What to produce: Write the next part of the text on substation communication protocols, picking up right after its final line.

Text section:
-- Begin --

The consideration, differentiation and implementation of substation communication protocols formed the basis for this study. These communication standards included: DNP3, Modbus RTU and mostly importantly, an IEC 61850 substation protocol. Therefore, the aim of this study was to understand the technical applications, implications, perceived benefits and pitfalls of a multi-protocol protection and automation system.

Application of Modbus RTU, DNP3 and IEC 61850 in substation protection and automation
Application of Modbus RTU, DNP3 and IEC 61850 in substation protection and automation

Earlier we saw the development of a typical substation model as well as the rudimentary implementation of protocol-based data dissemination. Hence, this component of the dissertation presented a brief explanation of the first experimental stage which included:

  • Development of a working network,
  • Practical results as well as an analysis,
  • Discussion and
  • Definitive conclusion.

The point of departure, from which a working prototypical substation would evolve, focused on the development of an interactive substation SCADA which was designed on the CitectSCADA host platform.

This SCADA model was equipped to communicate, transfer, control and monitor data from a network of physically connected substation hardware.

The design of a typical protection and automation system provided a means to analyse the various alike and dissimilar methods of communication between substation devices. In addition, it was also possible to assess the operational effectiveness of the model itself.

IEC 61850 logical interfaces
Figure 1 – IEC 61850 logical interfaces

The electrical network of a substation was implemented to achieve the basic research outcomes and provide a spring board from which to further this study in the following paragraphs. The subsequent model consisted of a communication network that linked the SCADA host to an I/O device (RTU) which was connected to both legacy and IEC 61850-compliant IEDs.

Hence, a multi-protocol substation communication network was established. In summary, the purpose of chapter 4 was to develop the foundation of the main research model. Hence, it demonstrated the primary conceptual development of the broader undertaking as well as the initial set of results that were captured during the early experimental stage.

Lastly, the results obtained were those relating to both practical and simulation studies.

Development of SCADA

CitectSCADA software is a fast, reliable SCADA package that is commonly utilized for a variety of industrial applications. SCADA software platforms such as this, provide functions for control, data acquisition, monitoring, graphical displays, event capturing, alarming, trending as well as the storage of data.

A quintessential substation SCADA system occurs at the station level and requires information from the physical hardware processes which the SCADA seeks to monitor and control. Corrective control and monitoring actions can be performed by the SCADA host based on the information that has been acquired from the physical network.

This allows the SCADA to provide overall control remotely from a host platform. The substation network that was developed using Citect in Figure 3, provided remote control for the physical model ensuring that devices turned on and off at the appropriate time as well as monitoring system parameters and the response of automatic actions.

There are four distinct levels of SCADA and these include:

  1. Hardware instrumentation,
  2. RTUs,
  3. Communication networks and
  4. SCADA host platforms.

-- End --

Data segment:
-- Begin --

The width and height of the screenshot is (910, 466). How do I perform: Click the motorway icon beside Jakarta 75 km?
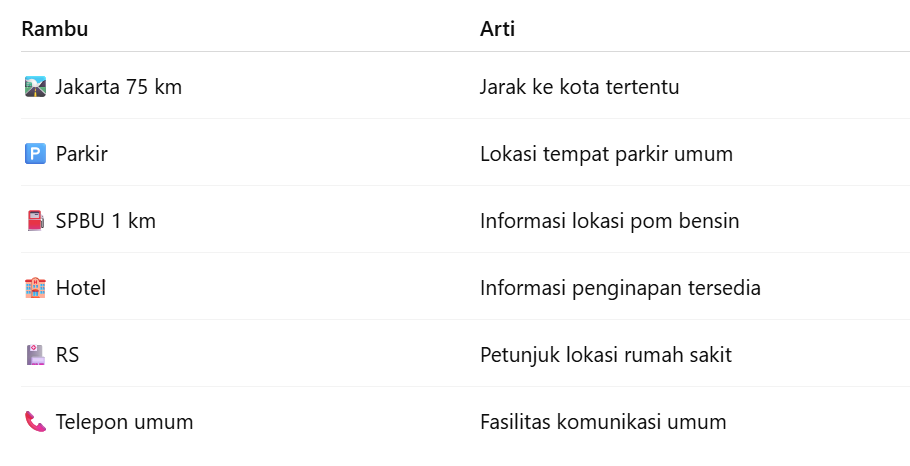click(x=35, y=87)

-- End --

Output for this exercise:
The interactive hierarchy of these respective levels was illustrated in Figure 2. In the context of this undertaking, hardware instrumentation refers to the instrument devices and IEDs that measure, transmit and act upon the sensed information within the physical network.

On the other hand, RTUs store and ferry the sensed electrical parameters and other commands or data over a particular communication medium to a station computer where the SCADA host then captures, interprets and monitors the received data.

Four distinct levels of SCADA
Figure 2 – Four distinct levels of SCADA

The interactive substation model illustrated in Figure 3 was configured to communicate with an intelligent I/O device or RTU. RTUs are microcomputers that can interface with a wide variety of equipment such as IEDs, HMIs, transducers and end equipment.

In addition, they can transfer information, data and commands from these components to a PC on which the SCADA host is located. The SCADA can then identify, processes, distribute, analyse and display the relevant information. This helps the observer to interpret data from the greater network and make important decisions based on the alarms, readings and visual alerts of the model.

Substation model

The development of a typical substation was initially realized via the implementation of a station level SCADA as well as the associated physical hardware model on the bay and process levels respectively.

This illustrative and interactive smart SCADA, which was demonstrated in Figure 3, presided over a nexus of authentic hardware including a number of modern and legacy IEDs.

The characteristic electrical network that was described in the layout consisted of three basic sub-architectures. Therefore, the substations graphical topology was comprised of two incomers, five outgoing feeders on bus 1 and 2 and lastly, a bus section which connected the two respective buses.

Furthermore, each feeder, incomer and bus section had a framework of basic switchgear which included: a circuit breaker, an isolator and an earth switch on each bay. Hence, the aforementioned description was that of a quintessential substation.

Substation SCADA model
Figure 3 – Substation SCADA model

The SCADA model in Figure 3 had a variety of supervisory features and visual alerts that interactively illustrated network activity to the observer. These display functions included status indicators for the isolator, breaker, local mode, trip coil supervision, cable earth, overcurrent trip, earth fault, breaker fail and 3-phase currents respectively.

Furthermore, in order to open and close the switchgear in Figure 3, the SCADA model had two interactive control panels for the corresponding isolator or breaker.

Hence, a pop-up window appeared upon clicking on each of these symbols. This allowed the user to remotely open or close the breaker or isolator in question, provided that the appropriate rules for interlocking had been observed.

Interlocking prevented arcing across a particular isolator by ensuring that the contacts were not live during switching.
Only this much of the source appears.